DIRECTIONS FOR THIS TASK >>
Format every line of the items below as a JSON list of strings, one string per line, with blank lines omitted and the pictures left out.
►
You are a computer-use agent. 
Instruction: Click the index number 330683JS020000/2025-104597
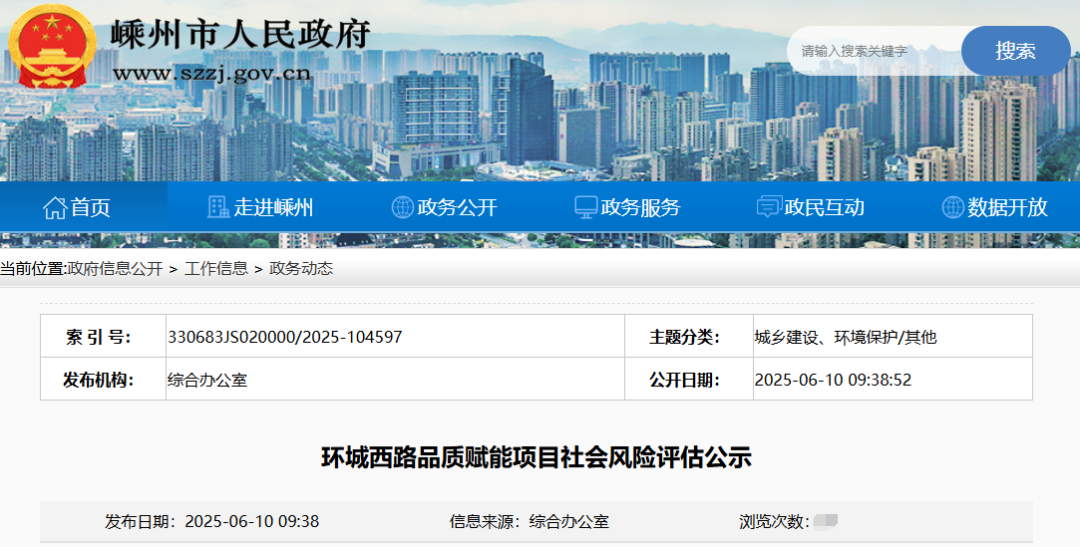(285, 337)
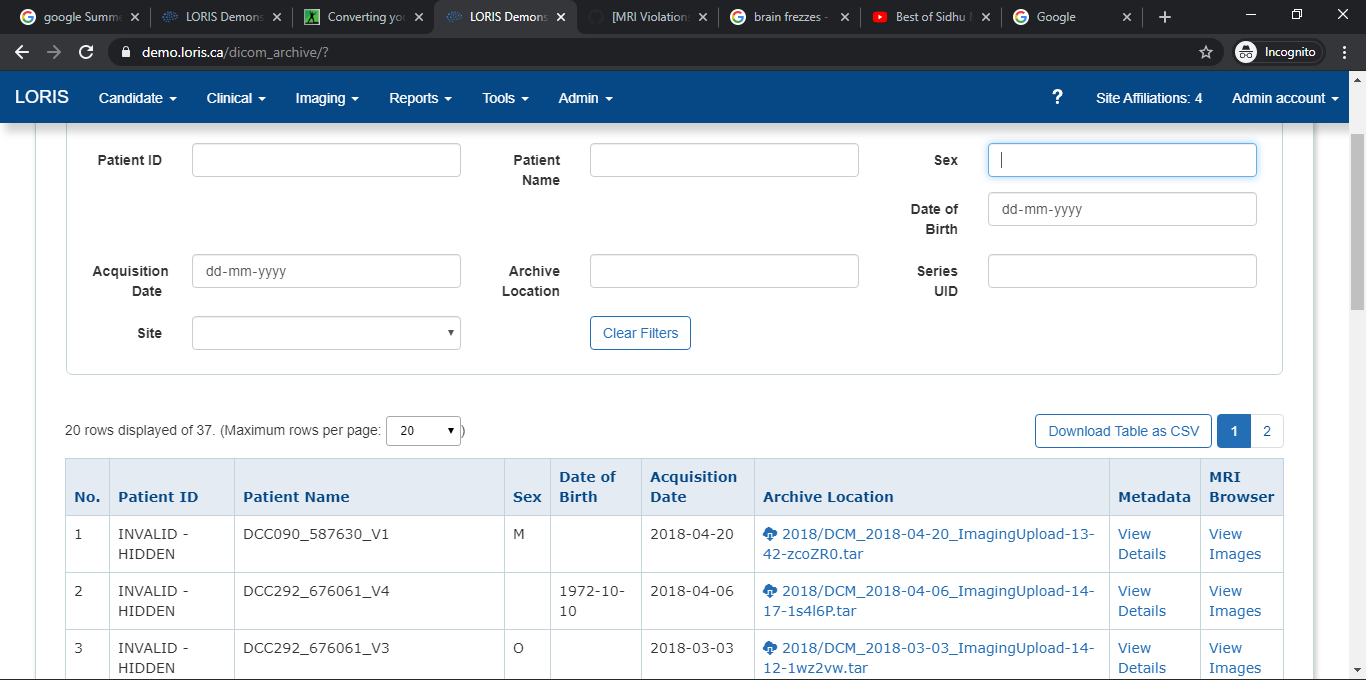The width and height of the screenshot is (1366, 680).
Task: Go to results page 2
Action: click(x=1266, y=430)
◄
RESULT OF THIS TASK >>
[
  "You are a computer-use agent. ",
  "Instruction: Click the index number 330683JS020000/2025-104597",
  "(285, 337)",
  "The width and height of the screenshot is (1366, 680).",
  "Task: Go to results page 2",
  "Action: click(x=1266, y=430)"
]